At the 2023 Association for Research in Vision and Ophthalmology (ARVO) annual meeting, Carl Danzig, MD, the director of vitreoretinal services at Rand Eye Institute, spoke to the larger benefit of GA therapies and the need for improved communication with patients on treatment outcomes.
“I think this is wonderful for patients and physicians alike. We have a first-time approved FDA drug for GA with pegcetacoplan and we have potentially another drug with avacincaptad pegol. But, this opens up a conversation that we could not have previously. The earlier conversation with our patient was, you have a disease, we can’t treat it. We can do a clinical trial. And, we have a lot of our patients that will say yes, I want to try a clinical trial. Now, I tell my patients, you can no longer sit on the sidelines, you have a disease that is progressing and that’s potentially blinding. We have to do something, because, you know, some patients were hesitant to be in a clinical trial. But, now there’s renewed excitement amongst physicians and patients to treat this problem and there’s a huge unmet need in our field and we’re starting to meet that need.

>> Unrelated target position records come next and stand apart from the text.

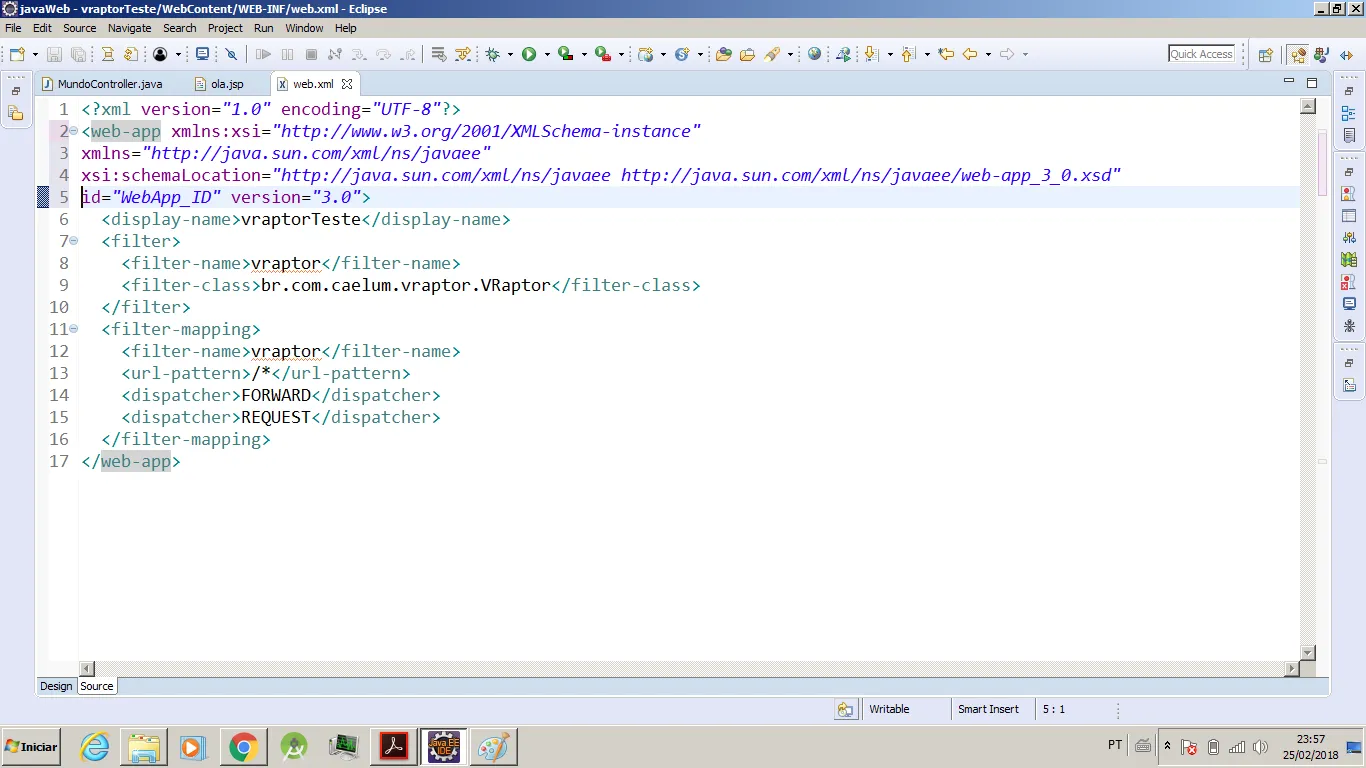This screenshot has height=768, width=1366.
Task: Click in the Quick Access field
Action: pos(1201,54)
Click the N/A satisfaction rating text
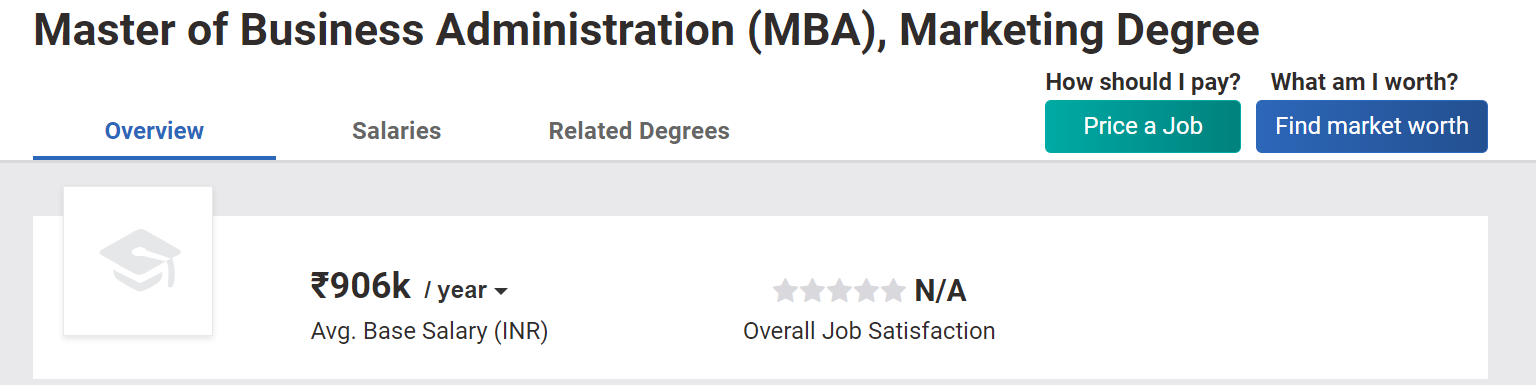Screen dimensions: 1536x385 click(941, 291)
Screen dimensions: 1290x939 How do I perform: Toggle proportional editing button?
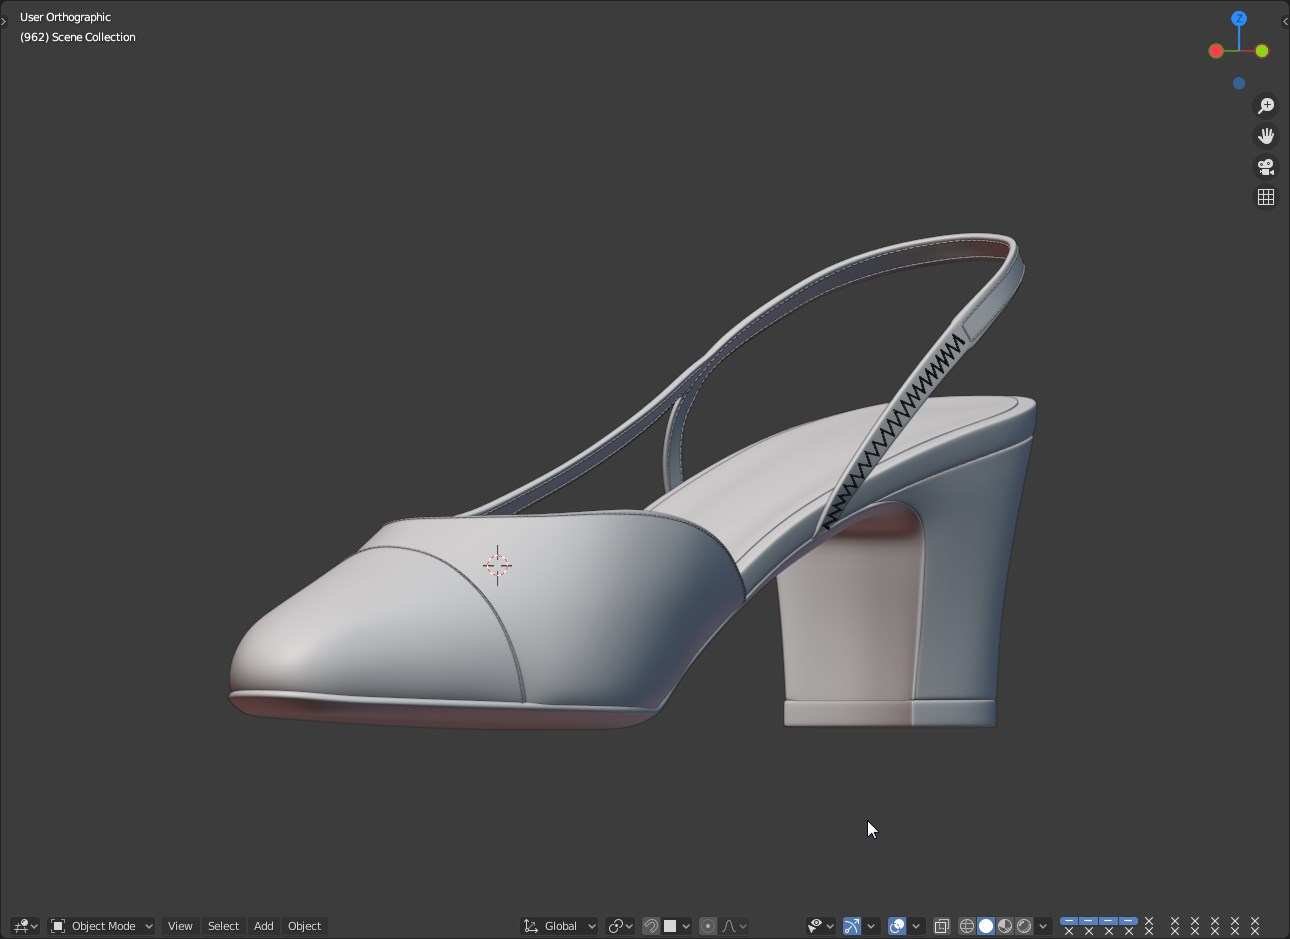tap(708, 926)
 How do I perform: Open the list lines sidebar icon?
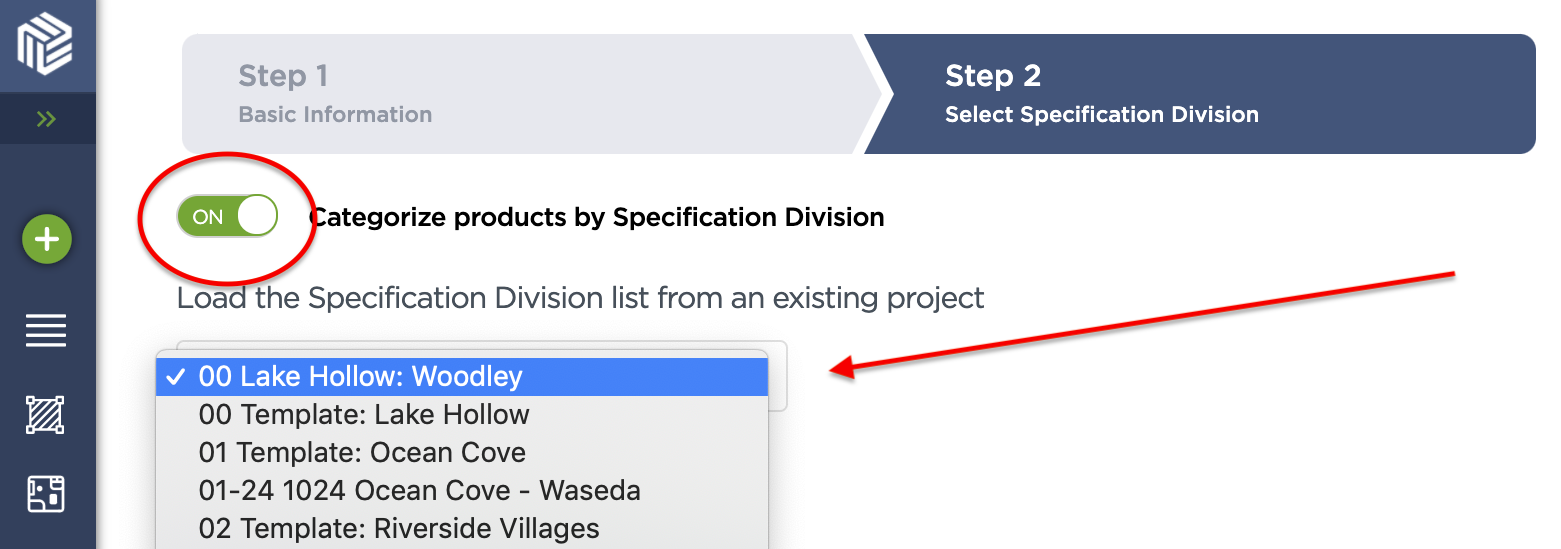tap(46, 330)
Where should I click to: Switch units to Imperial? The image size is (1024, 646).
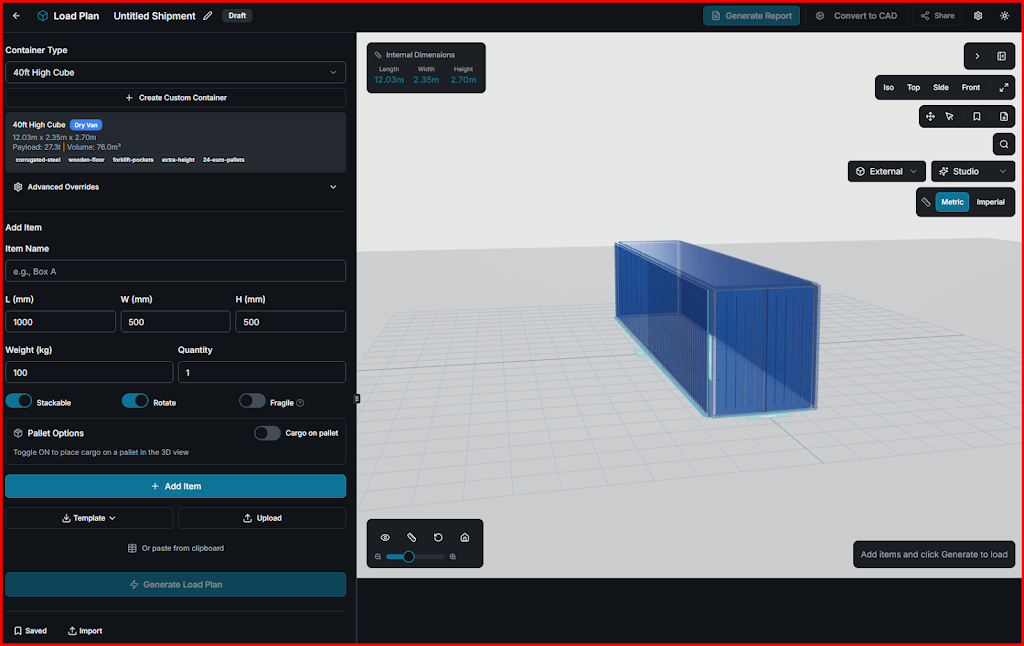[x=990, y=202]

“I hope that over the next 1 to 3 years, we will be able to learn more about safety in the future. I think we’ll see more about patient care and compliance with treatment. I think one of the issues with this is we need doctors to keep encouraging and be positive with patients – say we have hope now that we can preserve your vision and function longer. But, patients don’t necessarily see the impact as they would with wet AMD. There is not that visual improvement. As we saw in the study at ARVO, there is potential to reduce through 3-line losers with treatment. I think that is a story we need to start telling patients, that with treatment, we can reduce the risk of persistent severe vision loss."
In a recent episode of "New Insight with Veeral Sheth, MD," Pravin U. Dugel, MD, the president of Iveric Bio, discussed the future of avacincaptad pegol and the introduction of this new class to treat GA.
"My bigger concern with GA and complement inhibition was – are we treating too late? The goal here really is to have version 2 and maybe even version 3 where we can go to treat earlier and earlier in intermediate macular degeneration. For instance, now it’s not sustainable in the form that it is right now when you have early macular degeneration to have people come in on a monthly basis. But it will be sustainable if you have a sustained delivery device, for instance, where you may have to come in only once every 6 months or once a year, as you would go for teeth cleaning. I think, ultimately, this disease is going to be a spectacular example of treatment and avoidance of blindness.
“I really believe that and I think it is also going to be the ultimate in personalized medicine. I think we’re going to have genetic diagnostics, I think we’re going to have a brand new set of biomarkers, as well as a brand new set of imaging modalities. I think it’s going to be the ultimate in personalized medicine, we’re just seeing the very first version here. This is not the last version, this just opens the door.
“For this version, I think to be successful, we have to understand that. And secondly, we have to have a language of communication with the patients, which I think we’ve hopefully provided with avoidance of severe persistent visual loss. And thirdly, I think we have to really own that patient experience. I think we have to make this experience as easy for the patient as possible. That’s what we endeavor to do and that’s the expertise that we have. This is the only company that’s made by retina for retina. We understand how the patient experience is insight out because a lot of us have been on the other side. We’ll come up with a way to make this as seamless as possible, as good for patients as possible. And we’ll work as hard as we can to get version 2 out as well.”